“I don’t know what I have come to tell you. I have come to collect some of my things. You speak as if I had some important decision to make. You forget that there is nothing important about me, mother, one way or another,” Paul said with a smile. It was an angry smile, and it did not reassure his anxious hearer. He gave a little wave with his hand towards the larger room. “Fairfax is with me,” he said.

“Mr. Fairfax! I thought we might have had you to ourselves for this time at least.” There was a querulous tone in her voice. He did not know that she was thinking of what he considered an old affair, of a separation which might be for ever. All that had been swept away completely out of Paul’s mind as if it had never been, and he could not comprehend her anxiety. “But,” she added, recollecting herself, “I might have known that could not be. Paul, I don’t know what you will say to me. I was in a great difficulty. I did not know what to do. I have let him come to the house. He is here, actually staying here now.”

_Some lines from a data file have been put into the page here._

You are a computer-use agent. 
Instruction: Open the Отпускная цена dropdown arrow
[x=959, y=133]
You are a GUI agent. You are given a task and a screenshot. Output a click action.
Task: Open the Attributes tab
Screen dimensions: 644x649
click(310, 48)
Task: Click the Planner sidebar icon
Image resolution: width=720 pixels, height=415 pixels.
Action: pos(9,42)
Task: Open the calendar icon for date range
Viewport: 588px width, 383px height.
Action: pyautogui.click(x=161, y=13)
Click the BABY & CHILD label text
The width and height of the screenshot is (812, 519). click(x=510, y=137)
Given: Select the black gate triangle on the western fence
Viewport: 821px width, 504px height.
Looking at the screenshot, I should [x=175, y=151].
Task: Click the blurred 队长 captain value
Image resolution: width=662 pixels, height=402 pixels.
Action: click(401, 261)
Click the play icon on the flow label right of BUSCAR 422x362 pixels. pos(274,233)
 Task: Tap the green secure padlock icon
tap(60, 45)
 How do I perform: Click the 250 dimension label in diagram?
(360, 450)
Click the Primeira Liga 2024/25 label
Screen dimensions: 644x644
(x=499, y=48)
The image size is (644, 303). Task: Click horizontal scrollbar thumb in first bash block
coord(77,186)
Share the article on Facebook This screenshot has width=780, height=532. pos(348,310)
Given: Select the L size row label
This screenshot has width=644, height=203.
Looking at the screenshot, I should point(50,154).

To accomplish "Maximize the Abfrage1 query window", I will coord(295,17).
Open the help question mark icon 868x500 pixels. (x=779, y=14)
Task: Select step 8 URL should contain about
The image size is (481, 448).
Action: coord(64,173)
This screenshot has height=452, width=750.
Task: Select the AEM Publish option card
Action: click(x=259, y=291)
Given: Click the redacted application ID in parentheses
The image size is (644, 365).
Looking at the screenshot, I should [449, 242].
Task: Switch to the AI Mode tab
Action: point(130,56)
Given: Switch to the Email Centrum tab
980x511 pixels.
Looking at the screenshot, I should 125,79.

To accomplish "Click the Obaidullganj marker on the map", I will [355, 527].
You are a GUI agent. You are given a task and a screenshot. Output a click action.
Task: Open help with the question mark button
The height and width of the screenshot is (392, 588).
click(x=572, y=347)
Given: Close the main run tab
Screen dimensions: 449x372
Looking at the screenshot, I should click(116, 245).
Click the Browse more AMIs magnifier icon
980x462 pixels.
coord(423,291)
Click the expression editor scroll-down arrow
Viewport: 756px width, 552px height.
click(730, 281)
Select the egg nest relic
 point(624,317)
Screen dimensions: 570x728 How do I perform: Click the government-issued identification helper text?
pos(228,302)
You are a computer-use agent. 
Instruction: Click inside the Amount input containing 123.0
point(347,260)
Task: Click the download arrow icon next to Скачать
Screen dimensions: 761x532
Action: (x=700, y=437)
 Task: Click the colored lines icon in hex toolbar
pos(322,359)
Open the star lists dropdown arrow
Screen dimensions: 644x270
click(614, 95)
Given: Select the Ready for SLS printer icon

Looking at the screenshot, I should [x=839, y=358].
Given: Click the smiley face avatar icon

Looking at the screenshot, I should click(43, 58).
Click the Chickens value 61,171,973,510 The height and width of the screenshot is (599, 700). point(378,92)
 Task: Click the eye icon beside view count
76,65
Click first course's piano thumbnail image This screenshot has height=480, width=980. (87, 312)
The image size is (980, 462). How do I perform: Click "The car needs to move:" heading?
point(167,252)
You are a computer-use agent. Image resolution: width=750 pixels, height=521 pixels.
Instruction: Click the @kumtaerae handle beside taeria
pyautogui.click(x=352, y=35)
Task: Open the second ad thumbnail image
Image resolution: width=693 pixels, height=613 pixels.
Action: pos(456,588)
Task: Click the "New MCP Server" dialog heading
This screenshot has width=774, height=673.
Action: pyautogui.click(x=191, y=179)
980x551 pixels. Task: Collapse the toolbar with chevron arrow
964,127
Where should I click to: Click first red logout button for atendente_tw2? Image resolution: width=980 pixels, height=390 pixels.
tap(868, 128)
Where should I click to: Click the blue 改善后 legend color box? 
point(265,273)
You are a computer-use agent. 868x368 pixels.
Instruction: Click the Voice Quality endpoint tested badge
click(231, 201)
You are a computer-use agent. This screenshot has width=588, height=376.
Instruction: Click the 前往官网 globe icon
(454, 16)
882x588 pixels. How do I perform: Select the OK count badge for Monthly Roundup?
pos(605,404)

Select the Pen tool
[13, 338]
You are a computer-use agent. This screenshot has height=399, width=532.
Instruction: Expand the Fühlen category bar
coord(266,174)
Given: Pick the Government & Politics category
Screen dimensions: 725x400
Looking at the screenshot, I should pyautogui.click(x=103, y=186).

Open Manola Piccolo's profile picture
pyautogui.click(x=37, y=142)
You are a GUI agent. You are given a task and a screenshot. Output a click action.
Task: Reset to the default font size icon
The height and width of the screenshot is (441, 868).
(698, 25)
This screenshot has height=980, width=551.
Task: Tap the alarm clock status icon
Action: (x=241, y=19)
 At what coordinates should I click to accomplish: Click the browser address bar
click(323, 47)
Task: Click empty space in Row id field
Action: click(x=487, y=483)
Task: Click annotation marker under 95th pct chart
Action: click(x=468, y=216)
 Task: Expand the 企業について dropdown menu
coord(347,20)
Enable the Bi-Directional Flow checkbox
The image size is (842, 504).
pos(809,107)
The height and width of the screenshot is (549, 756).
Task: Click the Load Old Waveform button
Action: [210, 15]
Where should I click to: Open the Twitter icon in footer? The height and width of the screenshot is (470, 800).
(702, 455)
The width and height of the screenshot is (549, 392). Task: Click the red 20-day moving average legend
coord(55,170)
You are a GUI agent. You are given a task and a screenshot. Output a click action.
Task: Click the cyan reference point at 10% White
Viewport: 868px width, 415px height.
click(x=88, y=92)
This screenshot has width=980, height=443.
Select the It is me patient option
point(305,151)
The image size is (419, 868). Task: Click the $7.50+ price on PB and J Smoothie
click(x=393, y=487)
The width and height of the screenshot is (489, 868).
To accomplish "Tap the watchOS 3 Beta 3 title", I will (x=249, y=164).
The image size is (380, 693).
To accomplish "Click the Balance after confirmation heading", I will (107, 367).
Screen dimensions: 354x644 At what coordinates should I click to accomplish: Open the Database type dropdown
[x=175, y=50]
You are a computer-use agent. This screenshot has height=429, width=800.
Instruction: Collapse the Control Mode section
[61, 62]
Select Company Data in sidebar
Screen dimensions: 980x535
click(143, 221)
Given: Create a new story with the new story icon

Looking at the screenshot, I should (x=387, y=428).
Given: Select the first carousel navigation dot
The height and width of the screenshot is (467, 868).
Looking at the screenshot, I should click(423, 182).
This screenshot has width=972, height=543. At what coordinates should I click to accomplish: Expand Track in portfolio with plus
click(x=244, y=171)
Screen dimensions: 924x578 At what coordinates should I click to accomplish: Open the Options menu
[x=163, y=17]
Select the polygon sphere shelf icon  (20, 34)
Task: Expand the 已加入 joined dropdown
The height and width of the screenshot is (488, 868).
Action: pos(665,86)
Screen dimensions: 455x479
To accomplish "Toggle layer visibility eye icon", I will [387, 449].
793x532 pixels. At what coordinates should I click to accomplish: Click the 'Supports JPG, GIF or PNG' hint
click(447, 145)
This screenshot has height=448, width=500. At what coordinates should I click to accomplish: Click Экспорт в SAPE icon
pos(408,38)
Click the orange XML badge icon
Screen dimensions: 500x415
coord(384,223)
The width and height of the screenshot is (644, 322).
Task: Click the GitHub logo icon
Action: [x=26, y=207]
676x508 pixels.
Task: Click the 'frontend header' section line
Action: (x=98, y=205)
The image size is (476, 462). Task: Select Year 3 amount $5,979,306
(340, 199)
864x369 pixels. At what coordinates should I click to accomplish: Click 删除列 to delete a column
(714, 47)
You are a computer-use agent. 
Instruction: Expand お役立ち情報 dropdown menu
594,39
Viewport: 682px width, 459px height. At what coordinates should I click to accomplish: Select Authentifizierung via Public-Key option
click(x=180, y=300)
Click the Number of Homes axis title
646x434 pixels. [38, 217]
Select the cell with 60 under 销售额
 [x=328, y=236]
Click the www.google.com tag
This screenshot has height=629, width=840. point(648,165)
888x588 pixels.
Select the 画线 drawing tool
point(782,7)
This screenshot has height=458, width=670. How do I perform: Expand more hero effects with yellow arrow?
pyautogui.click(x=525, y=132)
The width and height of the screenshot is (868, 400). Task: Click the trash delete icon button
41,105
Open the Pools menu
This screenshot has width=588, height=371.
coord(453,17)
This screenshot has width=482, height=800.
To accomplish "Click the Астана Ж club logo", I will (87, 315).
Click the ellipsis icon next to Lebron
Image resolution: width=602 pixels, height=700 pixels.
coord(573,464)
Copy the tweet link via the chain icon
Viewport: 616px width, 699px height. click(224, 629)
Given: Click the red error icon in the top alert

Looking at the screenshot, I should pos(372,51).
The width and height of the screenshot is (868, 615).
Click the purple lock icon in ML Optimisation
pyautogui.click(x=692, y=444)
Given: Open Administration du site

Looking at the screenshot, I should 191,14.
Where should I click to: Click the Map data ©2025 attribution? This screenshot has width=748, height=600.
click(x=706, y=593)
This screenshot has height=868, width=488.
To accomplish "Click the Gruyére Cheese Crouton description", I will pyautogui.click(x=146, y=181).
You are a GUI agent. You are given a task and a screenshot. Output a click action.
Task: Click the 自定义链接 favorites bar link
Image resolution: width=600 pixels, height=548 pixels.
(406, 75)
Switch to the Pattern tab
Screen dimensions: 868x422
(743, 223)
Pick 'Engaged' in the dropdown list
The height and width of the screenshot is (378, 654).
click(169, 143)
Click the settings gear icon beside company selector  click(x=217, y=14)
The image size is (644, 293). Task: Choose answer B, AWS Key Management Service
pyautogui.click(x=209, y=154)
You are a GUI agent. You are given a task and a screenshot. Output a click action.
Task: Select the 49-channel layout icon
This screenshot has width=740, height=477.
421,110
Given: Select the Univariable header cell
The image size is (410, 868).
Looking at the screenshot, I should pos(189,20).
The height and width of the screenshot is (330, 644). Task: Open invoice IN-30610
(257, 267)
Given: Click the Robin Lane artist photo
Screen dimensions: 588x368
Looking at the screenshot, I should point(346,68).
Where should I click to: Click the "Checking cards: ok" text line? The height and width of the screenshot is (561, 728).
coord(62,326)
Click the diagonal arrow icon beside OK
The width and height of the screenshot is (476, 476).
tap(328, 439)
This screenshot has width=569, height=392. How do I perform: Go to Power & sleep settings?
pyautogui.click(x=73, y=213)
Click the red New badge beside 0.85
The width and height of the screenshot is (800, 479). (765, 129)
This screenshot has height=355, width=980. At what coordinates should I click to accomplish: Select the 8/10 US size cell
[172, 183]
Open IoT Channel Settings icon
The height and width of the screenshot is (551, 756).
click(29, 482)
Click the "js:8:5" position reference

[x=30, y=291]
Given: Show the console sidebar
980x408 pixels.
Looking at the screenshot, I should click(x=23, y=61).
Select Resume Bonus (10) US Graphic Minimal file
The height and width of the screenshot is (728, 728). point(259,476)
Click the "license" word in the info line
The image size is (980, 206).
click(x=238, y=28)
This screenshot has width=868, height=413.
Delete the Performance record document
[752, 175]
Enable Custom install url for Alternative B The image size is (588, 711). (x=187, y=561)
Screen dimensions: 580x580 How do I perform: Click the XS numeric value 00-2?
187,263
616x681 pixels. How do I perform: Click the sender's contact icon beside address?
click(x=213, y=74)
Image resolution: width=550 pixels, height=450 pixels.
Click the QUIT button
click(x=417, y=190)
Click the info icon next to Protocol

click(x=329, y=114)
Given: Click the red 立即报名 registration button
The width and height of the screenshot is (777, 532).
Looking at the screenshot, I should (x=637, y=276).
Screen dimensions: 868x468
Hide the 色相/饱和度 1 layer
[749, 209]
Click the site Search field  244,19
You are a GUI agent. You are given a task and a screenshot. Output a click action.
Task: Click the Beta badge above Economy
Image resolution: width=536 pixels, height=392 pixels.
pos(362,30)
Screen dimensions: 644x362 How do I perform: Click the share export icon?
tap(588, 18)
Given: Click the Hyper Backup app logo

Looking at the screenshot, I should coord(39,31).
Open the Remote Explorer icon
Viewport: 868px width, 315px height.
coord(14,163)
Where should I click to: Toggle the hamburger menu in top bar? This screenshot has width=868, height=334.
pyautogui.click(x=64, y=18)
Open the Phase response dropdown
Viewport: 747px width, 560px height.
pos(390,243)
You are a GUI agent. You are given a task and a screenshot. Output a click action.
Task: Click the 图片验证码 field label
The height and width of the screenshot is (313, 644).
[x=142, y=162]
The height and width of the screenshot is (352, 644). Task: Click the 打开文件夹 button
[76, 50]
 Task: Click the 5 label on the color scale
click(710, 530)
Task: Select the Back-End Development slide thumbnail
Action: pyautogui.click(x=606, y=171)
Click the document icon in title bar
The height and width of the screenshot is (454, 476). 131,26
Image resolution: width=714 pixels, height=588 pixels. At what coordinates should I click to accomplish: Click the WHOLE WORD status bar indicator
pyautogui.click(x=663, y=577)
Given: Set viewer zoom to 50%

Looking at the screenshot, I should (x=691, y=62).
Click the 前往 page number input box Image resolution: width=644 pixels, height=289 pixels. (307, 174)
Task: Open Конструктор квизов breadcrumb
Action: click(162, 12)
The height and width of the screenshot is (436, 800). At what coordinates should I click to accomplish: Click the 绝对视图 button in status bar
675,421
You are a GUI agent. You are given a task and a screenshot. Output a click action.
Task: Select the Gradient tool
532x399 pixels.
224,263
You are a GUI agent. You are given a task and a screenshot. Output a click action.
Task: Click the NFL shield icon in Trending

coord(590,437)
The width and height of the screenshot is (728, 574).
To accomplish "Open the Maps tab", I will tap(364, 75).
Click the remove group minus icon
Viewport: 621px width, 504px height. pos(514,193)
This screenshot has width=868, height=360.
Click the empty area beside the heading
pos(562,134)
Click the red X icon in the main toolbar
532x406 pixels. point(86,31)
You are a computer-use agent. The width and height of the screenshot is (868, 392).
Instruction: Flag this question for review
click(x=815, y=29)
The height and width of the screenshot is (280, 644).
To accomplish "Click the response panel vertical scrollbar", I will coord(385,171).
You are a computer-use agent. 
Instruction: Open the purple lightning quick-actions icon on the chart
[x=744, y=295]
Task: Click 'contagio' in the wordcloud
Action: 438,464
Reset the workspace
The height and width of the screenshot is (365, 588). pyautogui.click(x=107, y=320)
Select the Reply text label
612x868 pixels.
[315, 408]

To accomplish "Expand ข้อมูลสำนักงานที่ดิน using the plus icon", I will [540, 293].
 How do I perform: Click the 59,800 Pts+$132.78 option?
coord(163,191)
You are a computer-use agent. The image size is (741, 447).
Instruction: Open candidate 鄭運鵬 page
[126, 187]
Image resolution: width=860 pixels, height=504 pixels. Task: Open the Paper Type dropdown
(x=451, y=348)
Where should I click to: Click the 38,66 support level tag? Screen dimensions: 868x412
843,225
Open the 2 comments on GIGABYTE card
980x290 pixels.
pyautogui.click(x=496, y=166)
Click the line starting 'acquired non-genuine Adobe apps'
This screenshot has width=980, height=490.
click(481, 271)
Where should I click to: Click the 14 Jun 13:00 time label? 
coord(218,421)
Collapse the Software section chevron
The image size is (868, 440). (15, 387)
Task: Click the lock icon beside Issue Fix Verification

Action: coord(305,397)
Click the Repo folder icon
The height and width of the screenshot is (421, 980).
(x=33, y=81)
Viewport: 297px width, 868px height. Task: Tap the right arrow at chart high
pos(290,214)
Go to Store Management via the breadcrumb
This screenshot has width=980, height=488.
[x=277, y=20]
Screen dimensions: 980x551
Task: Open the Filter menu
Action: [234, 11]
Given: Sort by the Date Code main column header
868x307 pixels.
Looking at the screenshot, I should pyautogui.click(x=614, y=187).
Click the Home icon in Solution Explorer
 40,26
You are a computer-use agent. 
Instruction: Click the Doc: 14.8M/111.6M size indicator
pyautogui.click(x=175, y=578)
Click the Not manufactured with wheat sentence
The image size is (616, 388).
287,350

He! What do you mean by he?” Then while she looked at him with the keenest anxiety, a gleam of understanding and contemptuous anger came over his face. “Well!” he said, “I suppose you could not shut him out of what is his own house.”

“I might have left it, my dear. I intend to leave it——”

“Why?” he said; “if you can live under the same roof with him, why not? Do you think I will have any objection? It cannot matter much to me.”

It was all settled then! She looked at him wistfully with a smile of pain, clasping her hands together. “He is very friendly, Paul. He wants to be very kind. And it is better there should be no scandal. I have your—poor father’s memory to think of—”

Paul’s face again took its sternest look. “It is a pity he himself had not thought a little of what was to come after. I am going to put my things together, mother.”

“But you will stay, you are not going away to-night—not directly, Paul!

“Shall I have to ask Sir Gus’s leave to stay?” he said with a harsh laugh.

“Oh, Paul, you are very unkind, more unkind than he is,” said Lady Markham, with tears in her eyes. “He has never taken anything upon him. Up to this moment it has never been suggested to me that I was not in my own house.”